Grève unitaire dans l’éducation Nationale

12 novembre 2018 A la une


Alors que le débat budgétaire s’ouvre au parlement, les organisations syndicales CGT Educ Action, FSU, SGEN-CFDT, UNSA Education avaient appelées les personnels à être en grève le lundi 12 novembre 2018 contre le projet de budget 2019 pour l’enseignement scolaire.

Pour les syndicats, ce budget n’apporte pas une politique éducative, ambitieuse. 

Le rassemblement a eu lieu à 10h30 devant le rectorat de Limoges. Le cortège s’est ensuite élancé dans les rues du centre-ville avec, symboliquement, une pause devant un lycée, un collège et une école maternelle. Selon les sources policières il y avait 800 personnes. 2000 selon les syndicats.

« 4500 emplois de fonctionnaires en moins »

Les causes de la grogne : Le gouvernement a prévu la diminution de 4 500 emplois de fonctionnaire d’état (40% de cette baisse est supportée par la seule Education nationale). Ces suppressions de poste sont décidées « en même temps » que le ministre présente son projet de loi pour l’école de la confiance. La fin de la priorité budgétaire conjuguée aux changements de pieds incessants de politique éducative, au mode de pilotage vertical et aux mises en cause des résultats de l’école sont vécus comme une absence de reconnaissance et une remise en cause de la professionnalisé des personnels. Le Ministre ne peut se prévaloir d’un objectif d’augmentation générale du niveau des élèves et de justice sociale, sans s’en donner les moyens.
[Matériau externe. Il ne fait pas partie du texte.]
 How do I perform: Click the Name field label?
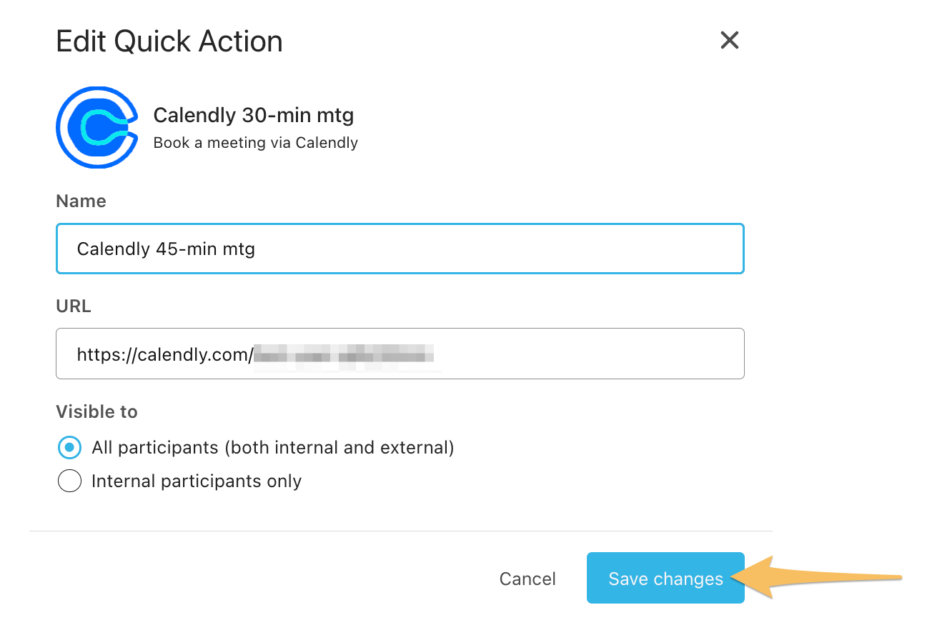[81, 201]
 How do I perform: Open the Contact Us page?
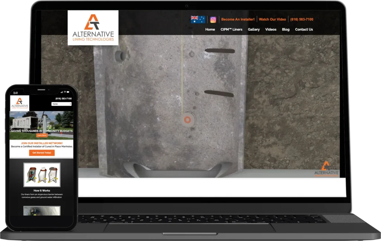pos(304,29)
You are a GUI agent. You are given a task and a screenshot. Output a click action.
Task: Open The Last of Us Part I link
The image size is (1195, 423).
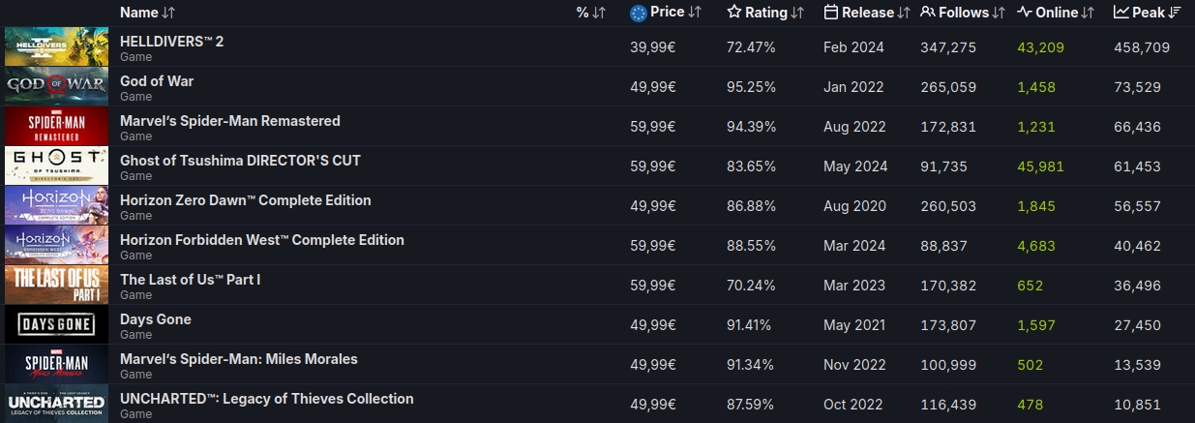click(190, 280)
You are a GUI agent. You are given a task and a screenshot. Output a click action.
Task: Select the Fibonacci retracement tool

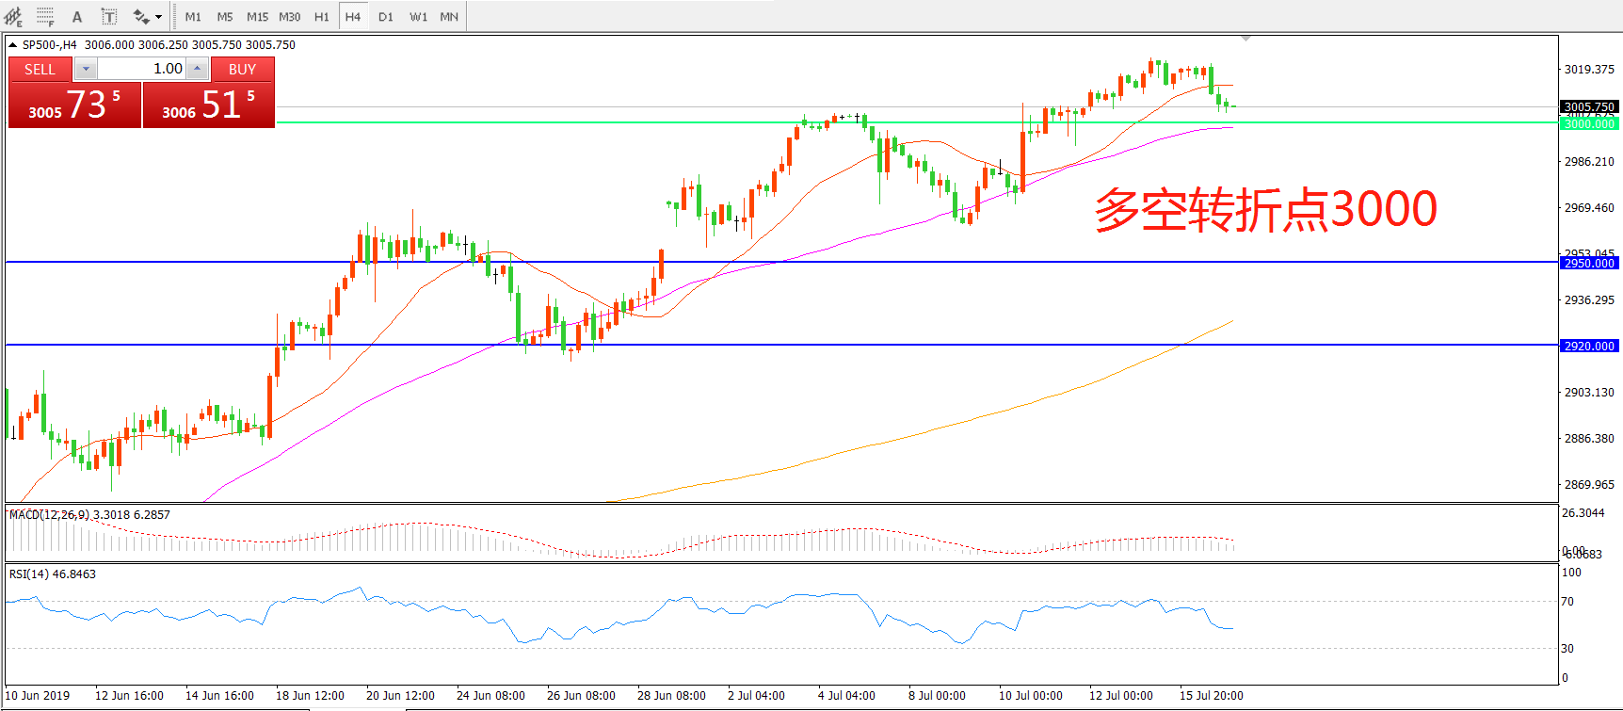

Le projet de loi de finances 2019 marque ainsi la fin de la priorité accordée à l’Education nationale en renouant avec la logique de suppressions de postes, une logique appelée à s’amplifier dans les années suivantes pour atteindre les 50 000 suppressions annoncées de fonctionnaire de l’Etat. Avec le redéploiement dans le primaire qui ne suffit pas au dédoublement CP et CE1 en éducation prioritaire dans le contexte d’un sous-investissement chronique, les 2 650 suppressions de postes d’enseignants dans le second degré qui vont toucher les collèges et les voies générales, technologiques et professionnelles des lycées, et les 400 suppressions de postes de personnel administratifs après les 200 de l’an passé.

Les conditions d’apprentissage pour les élèves et le travail des personnels, se dégraderont dès la rentrée prochaine pendant que l’administration du sytème, pour les élèves et leurs familles, comme pour la gestion des personnels seront mise en grande difficulté. Ce budget n’apporte pas une politique éducative, ambitieuse.